Values are the means of different stages of oocytes including GV (N = 10), MI (N = 8), MII (N = 9), IVM-MII (N = 10) and cumulus cells (N = 5). Error bars represent standard deviation (SD). CNRQ: calculated normalized relative quantity. *: Not detected in all samples. a,b or c,d: Values were significantly different (P<0.05).
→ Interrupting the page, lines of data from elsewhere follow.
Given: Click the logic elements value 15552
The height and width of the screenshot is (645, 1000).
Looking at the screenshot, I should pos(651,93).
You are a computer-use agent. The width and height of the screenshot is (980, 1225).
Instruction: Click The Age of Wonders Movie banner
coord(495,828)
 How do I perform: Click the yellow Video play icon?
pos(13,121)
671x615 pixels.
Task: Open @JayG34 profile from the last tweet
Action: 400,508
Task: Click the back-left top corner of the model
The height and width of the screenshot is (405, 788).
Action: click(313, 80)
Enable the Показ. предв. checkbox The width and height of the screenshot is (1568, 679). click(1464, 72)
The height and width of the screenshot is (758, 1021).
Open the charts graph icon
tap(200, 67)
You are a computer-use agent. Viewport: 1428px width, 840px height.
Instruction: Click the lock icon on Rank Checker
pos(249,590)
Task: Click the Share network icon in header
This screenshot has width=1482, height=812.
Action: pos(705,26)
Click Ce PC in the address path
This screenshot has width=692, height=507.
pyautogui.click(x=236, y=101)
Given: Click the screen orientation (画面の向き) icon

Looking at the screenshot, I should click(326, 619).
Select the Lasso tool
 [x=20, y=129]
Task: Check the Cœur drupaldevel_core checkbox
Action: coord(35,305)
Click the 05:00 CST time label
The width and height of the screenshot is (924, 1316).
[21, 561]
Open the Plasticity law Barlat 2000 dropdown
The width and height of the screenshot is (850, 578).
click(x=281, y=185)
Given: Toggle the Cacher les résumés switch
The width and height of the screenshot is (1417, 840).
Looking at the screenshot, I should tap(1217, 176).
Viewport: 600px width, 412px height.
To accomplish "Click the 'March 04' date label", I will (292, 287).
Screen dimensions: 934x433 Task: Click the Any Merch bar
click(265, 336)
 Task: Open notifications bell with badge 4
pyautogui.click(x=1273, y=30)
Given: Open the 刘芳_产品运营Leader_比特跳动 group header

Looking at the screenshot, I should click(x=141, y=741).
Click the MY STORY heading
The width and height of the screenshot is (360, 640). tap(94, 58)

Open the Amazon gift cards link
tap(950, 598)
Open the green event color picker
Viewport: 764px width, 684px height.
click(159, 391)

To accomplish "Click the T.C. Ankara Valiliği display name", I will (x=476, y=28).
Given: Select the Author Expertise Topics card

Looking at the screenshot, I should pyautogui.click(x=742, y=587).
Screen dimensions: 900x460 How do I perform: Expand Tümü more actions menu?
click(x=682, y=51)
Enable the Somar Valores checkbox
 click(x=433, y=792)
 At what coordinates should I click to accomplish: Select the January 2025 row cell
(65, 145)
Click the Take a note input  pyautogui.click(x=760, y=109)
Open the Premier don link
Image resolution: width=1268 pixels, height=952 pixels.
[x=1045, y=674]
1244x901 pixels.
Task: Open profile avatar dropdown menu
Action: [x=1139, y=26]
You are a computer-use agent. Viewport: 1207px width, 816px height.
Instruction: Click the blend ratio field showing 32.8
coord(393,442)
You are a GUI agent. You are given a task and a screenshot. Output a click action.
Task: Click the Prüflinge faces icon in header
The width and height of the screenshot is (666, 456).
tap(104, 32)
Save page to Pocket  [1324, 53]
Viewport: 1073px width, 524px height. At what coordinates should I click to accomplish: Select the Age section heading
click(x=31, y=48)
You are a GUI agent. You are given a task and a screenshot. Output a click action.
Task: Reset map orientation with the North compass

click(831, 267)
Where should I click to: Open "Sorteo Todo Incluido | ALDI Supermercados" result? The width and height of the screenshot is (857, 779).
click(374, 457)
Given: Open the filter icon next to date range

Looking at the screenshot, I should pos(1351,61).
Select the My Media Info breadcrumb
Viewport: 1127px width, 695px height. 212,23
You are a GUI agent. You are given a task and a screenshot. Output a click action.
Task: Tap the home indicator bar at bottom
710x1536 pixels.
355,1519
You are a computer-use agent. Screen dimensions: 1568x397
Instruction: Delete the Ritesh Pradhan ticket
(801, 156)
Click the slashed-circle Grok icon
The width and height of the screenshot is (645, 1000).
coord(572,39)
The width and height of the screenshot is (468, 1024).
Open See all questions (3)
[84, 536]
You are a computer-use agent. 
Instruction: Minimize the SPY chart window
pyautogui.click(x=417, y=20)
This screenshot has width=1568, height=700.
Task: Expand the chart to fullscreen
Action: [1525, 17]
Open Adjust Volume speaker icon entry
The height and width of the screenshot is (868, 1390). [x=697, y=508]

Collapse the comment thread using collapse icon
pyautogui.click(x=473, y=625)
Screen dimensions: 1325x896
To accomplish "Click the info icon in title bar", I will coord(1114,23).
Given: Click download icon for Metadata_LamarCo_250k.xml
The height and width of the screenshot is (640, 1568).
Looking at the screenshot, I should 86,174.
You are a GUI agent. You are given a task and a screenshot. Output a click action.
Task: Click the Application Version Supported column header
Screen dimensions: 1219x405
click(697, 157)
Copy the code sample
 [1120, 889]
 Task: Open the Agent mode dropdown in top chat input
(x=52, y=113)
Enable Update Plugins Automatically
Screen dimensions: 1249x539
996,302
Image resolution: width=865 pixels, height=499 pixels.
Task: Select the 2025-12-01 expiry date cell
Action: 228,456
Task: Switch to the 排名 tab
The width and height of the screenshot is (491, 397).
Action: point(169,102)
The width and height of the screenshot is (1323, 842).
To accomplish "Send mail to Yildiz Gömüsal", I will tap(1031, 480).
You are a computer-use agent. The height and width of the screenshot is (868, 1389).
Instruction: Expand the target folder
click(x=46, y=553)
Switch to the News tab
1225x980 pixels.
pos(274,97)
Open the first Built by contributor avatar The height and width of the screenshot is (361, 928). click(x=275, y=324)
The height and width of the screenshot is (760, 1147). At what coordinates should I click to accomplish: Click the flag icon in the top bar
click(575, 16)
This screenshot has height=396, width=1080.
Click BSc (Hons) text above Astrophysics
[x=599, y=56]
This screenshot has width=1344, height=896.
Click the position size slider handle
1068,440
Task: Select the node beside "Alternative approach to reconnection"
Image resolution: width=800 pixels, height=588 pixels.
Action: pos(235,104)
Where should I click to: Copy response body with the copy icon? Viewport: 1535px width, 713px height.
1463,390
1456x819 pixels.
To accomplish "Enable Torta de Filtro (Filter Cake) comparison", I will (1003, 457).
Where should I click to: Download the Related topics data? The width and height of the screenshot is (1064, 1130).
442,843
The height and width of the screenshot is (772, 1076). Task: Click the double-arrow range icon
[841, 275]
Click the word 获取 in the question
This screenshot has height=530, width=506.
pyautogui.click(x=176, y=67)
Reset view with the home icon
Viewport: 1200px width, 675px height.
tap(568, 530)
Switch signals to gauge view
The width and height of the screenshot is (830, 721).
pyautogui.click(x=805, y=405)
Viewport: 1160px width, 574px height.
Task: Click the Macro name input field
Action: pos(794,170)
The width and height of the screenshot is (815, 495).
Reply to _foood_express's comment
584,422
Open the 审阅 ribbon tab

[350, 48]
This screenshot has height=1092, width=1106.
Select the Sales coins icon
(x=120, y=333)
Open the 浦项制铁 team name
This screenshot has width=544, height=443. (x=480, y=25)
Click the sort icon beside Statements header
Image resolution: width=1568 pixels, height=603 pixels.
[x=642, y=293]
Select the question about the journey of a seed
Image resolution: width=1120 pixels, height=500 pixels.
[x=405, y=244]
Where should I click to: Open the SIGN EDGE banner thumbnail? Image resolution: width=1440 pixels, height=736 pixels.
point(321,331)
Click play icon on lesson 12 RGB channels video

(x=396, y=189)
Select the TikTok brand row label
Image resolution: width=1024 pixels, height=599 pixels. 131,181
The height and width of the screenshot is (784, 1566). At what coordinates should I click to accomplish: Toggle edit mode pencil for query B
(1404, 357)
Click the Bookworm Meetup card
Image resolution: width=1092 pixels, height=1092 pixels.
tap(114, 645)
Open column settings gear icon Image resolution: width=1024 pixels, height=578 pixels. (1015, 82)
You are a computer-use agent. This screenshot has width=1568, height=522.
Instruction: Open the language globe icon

https://doi.org/10.1371/journal.pone.0010979.g001

We examined expression of a set of candidate receptors and ligands in oocytes and cumulus cells, respectively (Figure 2A, 2B and S1). Among the growth factors, expression of mRNA of genes that encode for GDNF, FGF2, GM-CSF and TGF-β1 was significantly higher in cumulus cells than in oocytes. Conversely, the majority of receptors were detected at the mRNA level in oocytes with the exception for FGFR3, CSF2Rβ, EGFR and TGF-βR2. Among the receptors, expression of mRNA of genes that encode for NTRK2, NGFRAP1, ESR1 and EDNRA was higher in cumulus cells, while oocytes had significantly higher expression of mRNA of genes that encode for IGF1R, ESR2 and TGF-βR3. There were a few genes that were detected exclusively in only cumulus cells (CSF2Rβ and EGFR) or oocytes (GDNFR, FGF2R). We observed that even though the expression of the ligand, BDNF was low in cumulus cells compared to oocytes, its receptors, NTRK2 and NGFRAP1 were expressed in both oocytes and cumulus cells. In particular, NGFRAP1 was expressed more than 350 fold higher in cumulus cells than in oocytes. We also noted that mRNA of only two genes (IGF-I and leptin) was not expressed at detectable levels in either compartment, oocytes or cumulus cells. However, mRNA corresponding to their receptors, IGF1R and LEPR, was expressed in both oocytes and cumulus cells.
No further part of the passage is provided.